ID: Given your focus on object and furniture design, what’s your take on “democratic design?” How does strong design, available at a range of price points, affect the industry?
SC: This is a very current conversation…As president of IFI, I deal with a lot of governments and policy makers and my job is advocacy. But for what am I advocating? It’s a problem for design to be funneled into the “cool” and “hip” and “trendy.” There’s that side to it, but in every aspect there are far more pertinent conversations to be had. Trendiness takes away from excellence. For example, there are people out there who believe that interdisciplinary design is important…For me, architects are architects and designers are designers, and there is a difference. If we decide that titles don’t matter, why do we have them? Design is pervasive; nothing in the world today is not designed. The public does not know what good design is. It need experts to execute design in smart ways, so we can accomplish great design.

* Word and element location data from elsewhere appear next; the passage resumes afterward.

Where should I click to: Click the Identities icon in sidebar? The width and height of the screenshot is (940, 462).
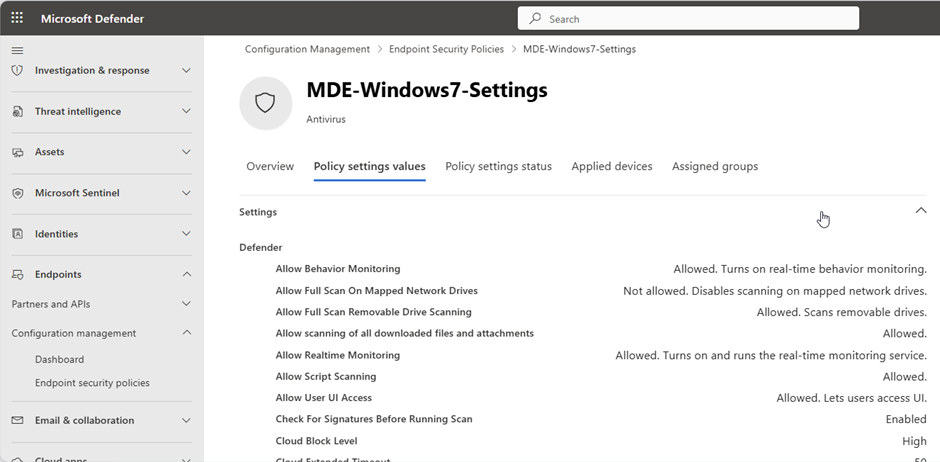(17, 234)
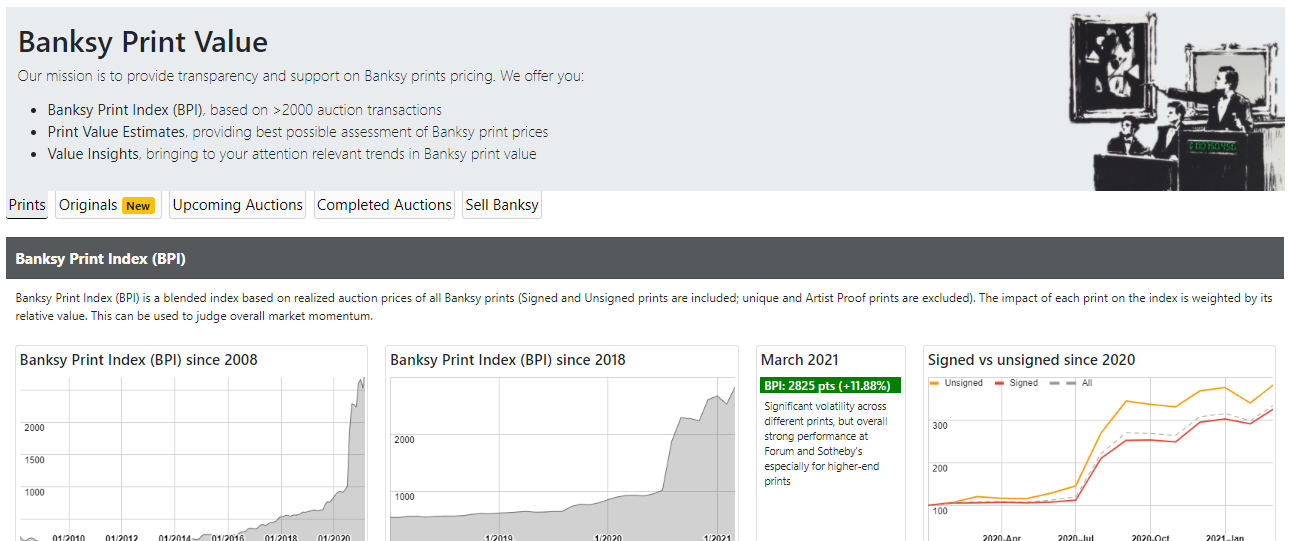
Task: Select the Sell Banksy tab
Action: point(502,205)
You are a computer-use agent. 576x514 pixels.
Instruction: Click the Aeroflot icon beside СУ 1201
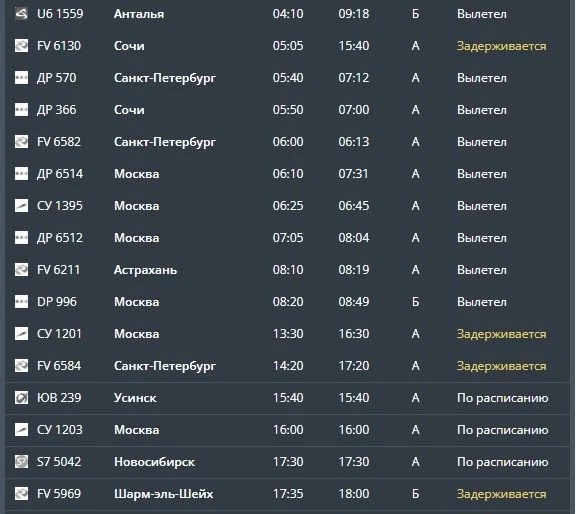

"Remember the old, old lamp that greeted you from far away, through the window of your thoughts, its panes burned by suns of other years… What will the friendly old lamp think of you, during the lonely winter nights? What will the other objects think of you, the ones that were so kind, so fraternally kind to you? Was not their obscure fate closely united with your own?
…Motionless, mute things never forget: melancholy and despised as they are, we confide in them that which is humblest and least suspected in the depths of ourselves.”